Difficulty with tracheal intubation should be anticipated and suitable aids should be readily available (see Chapter 38, Failed and difficult intubation). Often, extra pillows are required under the patient’s shoulders and neck to position the mother optimally. The so- called ‘ramped’ position (external auditory meatus and sternal notch in the same horizontal plane) has been advocated in obese patients as this is thought to be associated with the optimal position for intubation as well as improving the FRC; it may be achieved using ordinary pillows and/or blankets or specific wedge-shaped pillows, possibly also altering the configuration of the operating table.

Trained and experienced anaesthetic assistance is essential, and the presence of a second anaesthetist is desirable.

In order to ensure good oxygenation, higher tidal volumes, the use of positive end- expiratory pressure (PEEP) and a higher inspired oxygen concentration have been recommended. Residual neuromuscular blockade has been implicated in maternal death and is a particular hazard in the obese woman. A peripheral nerve stimulator should be used to confirm reversal of neuromuscular blockade, and the trachea should be extubated with the patient in a slightly head-up position. Recovery from general anaesthesia should take place in a well-lit recovery area under the supervision of trained recovery staff.

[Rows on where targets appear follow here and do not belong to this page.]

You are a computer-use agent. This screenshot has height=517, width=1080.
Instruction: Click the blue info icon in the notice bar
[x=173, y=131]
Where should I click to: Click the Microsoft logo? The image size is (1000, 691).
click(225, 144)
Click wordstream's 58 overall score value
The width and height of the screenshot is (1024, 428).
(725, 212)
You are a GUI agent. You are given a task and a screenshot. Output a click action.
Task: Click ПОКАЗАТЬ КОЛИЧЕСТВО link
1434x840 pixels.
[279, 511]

Good postoperative analgesia, for example with epidural or spinal opioids, is important to allow early mobilisation. Abdominal wall blocks performed intraopera- tively and intravenous patient-controlled opioid analgesia in the postoperative period are recommended for women in whom the central neuraxial route is unavailable. Postoperative physiotherapy should be provided, and high-dependency midwifery care should also be available.

Key points

• The obese mother has an increased risk of obstetric and anaesthetic complications.

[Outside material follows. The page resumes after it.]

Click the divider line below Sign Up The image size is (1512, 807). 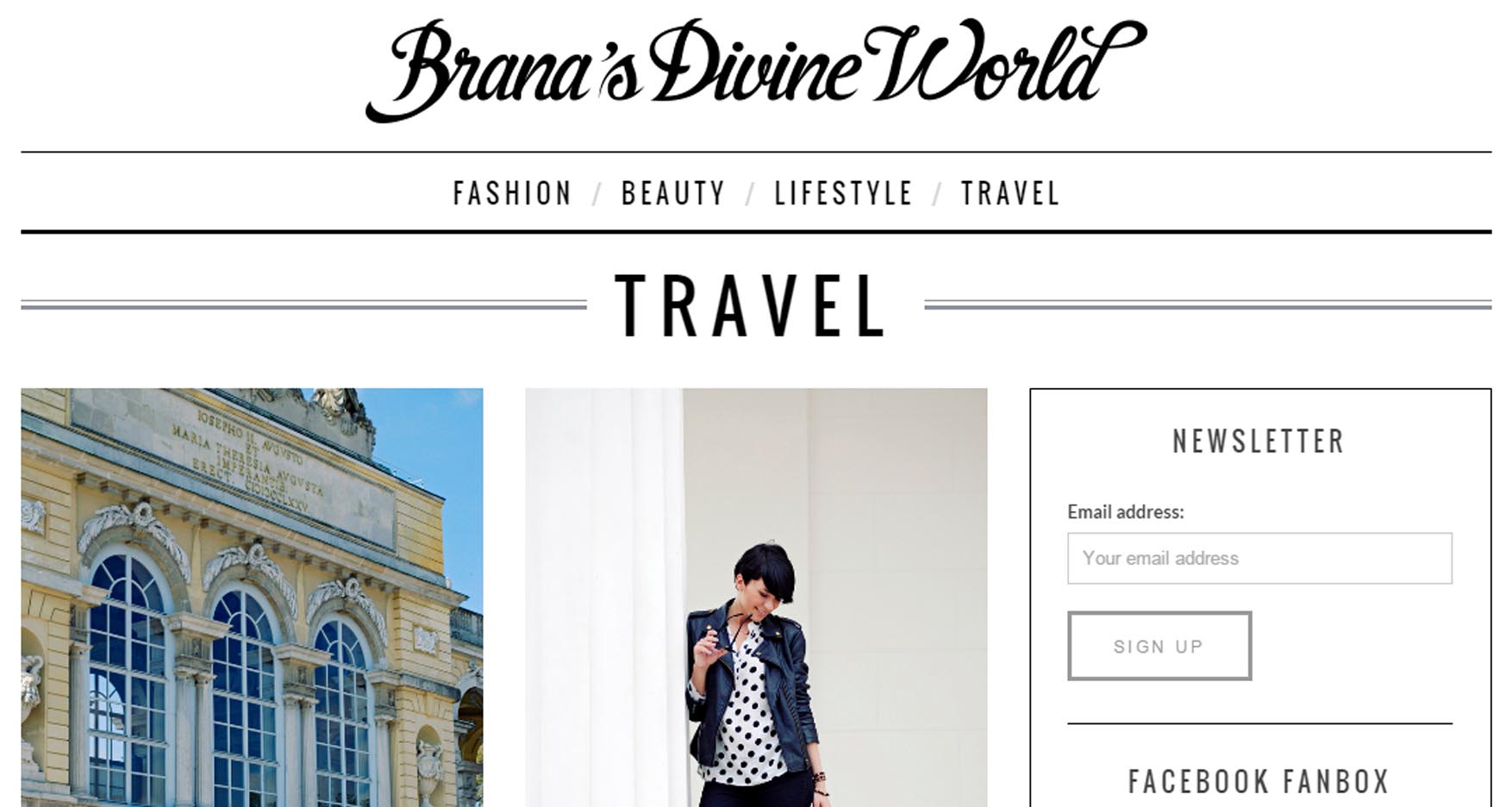tap(1259, 723)
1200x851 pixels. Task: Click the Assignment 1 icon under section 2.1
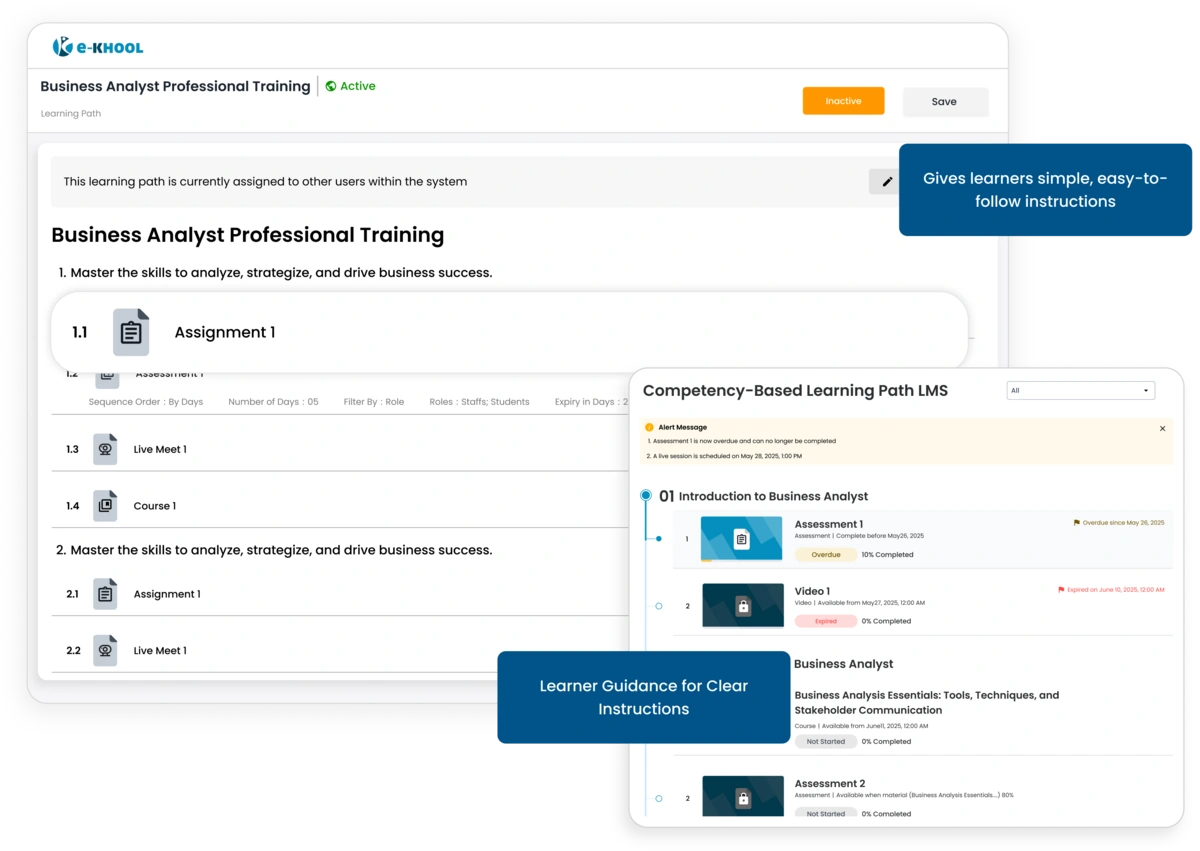(105, 593)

• Early regional analgesia for labour should be encouraged.

• Difficulty with tracheal intubation should be anticipated.

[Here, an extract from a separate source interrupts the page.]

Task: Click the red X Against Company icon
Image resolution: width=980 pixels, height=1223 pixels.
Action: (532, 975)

• Thromboprophylaxis should be used in appropriate dosage.

Further reading

Centre for Maternal and Child Enquiries;

Royal College of Obstetricians and Gynaecologists. Management of Women with Obesity in Pregnancy. London: CMACE/RCOG, 2010. www.rcog.org.uk/womens-health/clinical-guidance/ management-women-obesity-pregnancy (accessed December 2018).

Ellinas EH. Labor analgesia for the obese parturient. Anesth Analg 2012; 115: 899-903.

Lim CC, Mahmood T. Obesity in pregnancy. Best Pract Res Clin Obstet Gynaecol 2015; 29: 309-19.

Mace HS, Paech MJ, McDonnell NJ. Obesity and obstetric anaesthesia. Anaesth Intensive Care 2011; 39: 559-70.

Uzoma A, Keriakos R. Pregnancy management following bariatric surgery. J Obstet Gynaecol 2013; 33: 109-14.